■ DOCUMENT TEXT ■
## START

[pgpool-general: 180] Getting a better understanding of loadbalancing

Aditya Shanbhag aditya.r.shanbhag at gmail.com
Thu Jan 19 02:29:43 JST 2012


Hello,
 First of all, thanks for creating such a awesome product which is much
needed. Also I am very new to pgpool (just started to work with it about a
day or so), so please do excuse my ignorance.

Let me first describe our environment and on how we wish to use pgpool2.

We have a master-slave (streaming replication which comes with postgresql)
Postgresql 9.1. We want run pgpool2 (without the admin) on each webserver.
The application on webserver will connect locally to the pgpool2 and will
be used for connection pooling and loadbalancing (reads) only.

Now I was successfully in setting up pgpool2 (3.1.1) on ubuntu 10.04.3 LTS
and did some tests The pgpool.conf is at the end of this mail. Somehow I
havent been able to get a real grasp on the way pgpool is loadbalancing. So
I can extract the best from the setup. These are some of the tests I ran
(using pgbench)

Test 1: To test the pgpool connection pooling and loadbalancing.

Run against master db server directly:  pgbench -h <masterserver-IP>  -p
5432 -U postgres -T 30 -j 4 -S -c 12 pgbench. For this I get the results:
starting vacuum...end.
transaction type: SELECT only
scaling factor: 100
query mode: simple
number of clients: 12
number of threads: 4
duration: 30 s
number of transactions actually processed: 476867
tps = 15894.130897 (including connections establishing)

## END

■ WHAT IS ASKED ■
[A] Give the pgpool post again word for word, starting at "We have a master-slave" and ending at "(using pgbench)".
[B] Transcribe the entries character for character, starting at the line that contains "Add an AND condition" and ending with the last line of the entries.
The pgpool post and the entries that follow it come from separate, unrelated sources.

■ RAW RECORDS ■
## START

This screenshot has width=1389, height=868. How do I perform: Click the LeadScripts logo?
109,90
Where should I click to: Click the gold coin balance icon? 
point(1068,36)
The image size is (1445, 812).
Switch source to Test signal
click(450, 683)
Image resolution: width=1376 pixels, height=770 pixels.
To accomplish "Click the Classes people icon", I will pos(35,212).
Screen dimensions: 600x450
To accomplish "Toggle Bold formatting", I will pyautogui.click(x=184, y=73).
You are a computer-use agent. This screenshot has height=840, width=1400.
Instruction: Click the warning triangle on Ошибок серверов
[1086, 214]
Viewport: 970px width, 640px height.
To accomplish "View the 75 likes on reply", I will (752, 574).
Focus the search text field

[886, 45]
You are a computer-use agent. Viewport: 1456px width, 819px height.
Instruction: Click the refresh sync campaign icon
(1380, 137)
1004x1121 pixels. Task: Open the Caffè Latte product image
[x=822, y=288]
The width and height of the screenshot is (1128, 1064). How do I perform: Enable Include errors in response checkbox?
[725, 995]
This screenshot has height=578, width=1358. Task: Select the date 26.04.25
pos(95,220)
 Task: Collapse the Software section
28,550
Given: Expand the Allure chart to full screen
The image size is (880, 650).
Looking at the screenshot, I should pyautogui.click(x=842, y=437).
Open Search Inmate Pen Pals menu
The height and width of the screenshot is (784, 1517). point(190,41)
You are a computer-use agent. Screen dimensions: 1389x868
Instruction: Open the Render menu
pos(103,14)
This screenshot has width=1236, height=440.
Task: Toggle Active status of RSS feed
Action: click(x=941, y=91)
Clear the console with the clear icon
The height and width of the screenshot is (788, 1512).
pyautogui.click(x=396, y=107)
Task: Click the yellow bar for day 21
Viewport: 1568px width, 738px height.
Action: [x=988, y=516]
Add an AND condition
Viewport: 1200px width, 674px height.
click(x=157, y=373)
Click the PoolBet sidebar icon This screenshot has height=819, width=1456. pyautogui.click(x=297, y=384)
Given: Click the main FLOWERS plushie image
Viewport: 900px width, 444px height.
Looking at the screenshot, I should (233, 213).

## END

■ OUTPUTS FOR THE TASKS ■
[A]
We have a master-slave (streaming replication which comes with postgresql)
Postgresql 9.1. We want run pgpool2 (without the admin) on each webserver.
The application on webserver will connect locally to the pgpool2 and will
be used for connection pooling and loadbalancing (reads) only.

Now I was successfully in setting up pgpool2 (3.1.1) on ubuntu 10.04.3 LTS
and did some tests The pgpool.conf is at the end of this mail. Somehow I
havent been able to get a real grasp on the way pgpool is loadbalancing. So
I can extract the best from the setup. These are some of the tests I ran
(using pgbench)

[B]
Add an AND condition
Viewport: 1200px width, 674px height.
click(x=157, y=373)
Click the PoolBet sidebar icon This screenshot has height=819, width=1456. pyautogui.click(x=297, y=384)
Given: Click the main FLOWERS plushie image
Viewport: 900px width, 444px height.
Looking at the screenshot, I should (233, 213).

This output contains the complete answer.